What to make of this report?
However
misleading, the UN group of experts report is not completely useless. It
provides useful indications once one is able to separate the wheat from the
chaff. On the issue of Rwanda and the DRC, for instance, a careful reading of
the report with regard to the alleged military operations conducted by the RDF
indicates that Rwandan troops have not sought direct confrontation with the
FARDC, but instead have stubbornly focused on FDLR strongholds and positions.
This means that even if one were to take the UN experts’ allegations on
Rwanda’s direct military interventions at face value, it is clear that Rwanda
does not seek military confrontation with the DRC but rather addresses a
legitimate security threat.
Moreover,
if the UN experts were not as determined to further Kinshasa’s narrative and to
justify their continued presence in Congo, they would have extended their
understanding of the legitimacy of Uganda’s interventions against ADF – which
they praise as having “led to a relative lull in ADF activities” – to Rwanda’s
alleged interventions against the FDLR, which poses an even greater threat to a
society against which it has previously committed genocide.
At
any rate, the East African Heads of State must heed their defence chiefs’ call to
conduct military actions against the FDLR as a means of diffusing tensions
between Kinshasa and Kigali. This is a straightforward recommendation that the
UN experts would make if they didn’t conduct investigations with a
pre-determined conclusion in mind.
The
M23 issue is also straightforward. As President Ruto rightly pointed out recently,
the East African regional force has achieved in a few months what the UN has
failed to do in almost three decades. Current attempts by UN staff to downplay
its achievements are only desperate moves to preserve Monusco’s relevance by
sabotaging regional efforts and preempting important summits even as UN
officials refuse to be held accountable for their repeated failures in the DRC
– the last kicks of a dying horse, if you will.
For
the region’s efforts to be successful, however, the EAC leaders will have to
take a radically different approach and urge Kinshasa to engage in a political
process that will address M23 grievances without further delay. This is the
surest and least bloody path to peace which will compel M23 rebels into
completing their withdrawal. Failure to do this will undoubtedly play into
Kinshasa’s cynical
political calculus in the context of upcoming elections, derail the
ongoing process and reverse the gains achieved so far.
Indeed,
African leaders ought to resist these foreign
attempts to shape narratives around – and prescribe failed
solutions for – our problems. Moreover, they ought to keep in mind that “part of the problem facing
Africa is that the agency to articulate the trials and tribulations of Africans
has for long been usurped by foreigners.
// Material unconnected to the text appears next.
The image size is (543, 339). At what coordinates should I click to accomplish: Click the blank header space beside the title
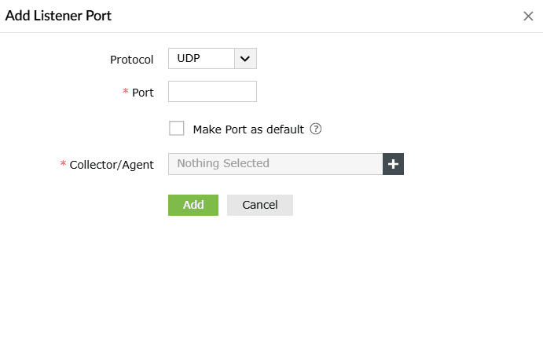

Until Africans, who are primarily
faced with the consequences of the thinking around governance, take control and
relegate foreigners to subordinate roles, the clarity we seek to confront our challenges
will continue to elude us.”
Otherwise, it is as clear as day that the UN experts’ report is yet another tool in the arsenal for controlling Africans, especially those engaged in the stubborn pursuit of their dignity.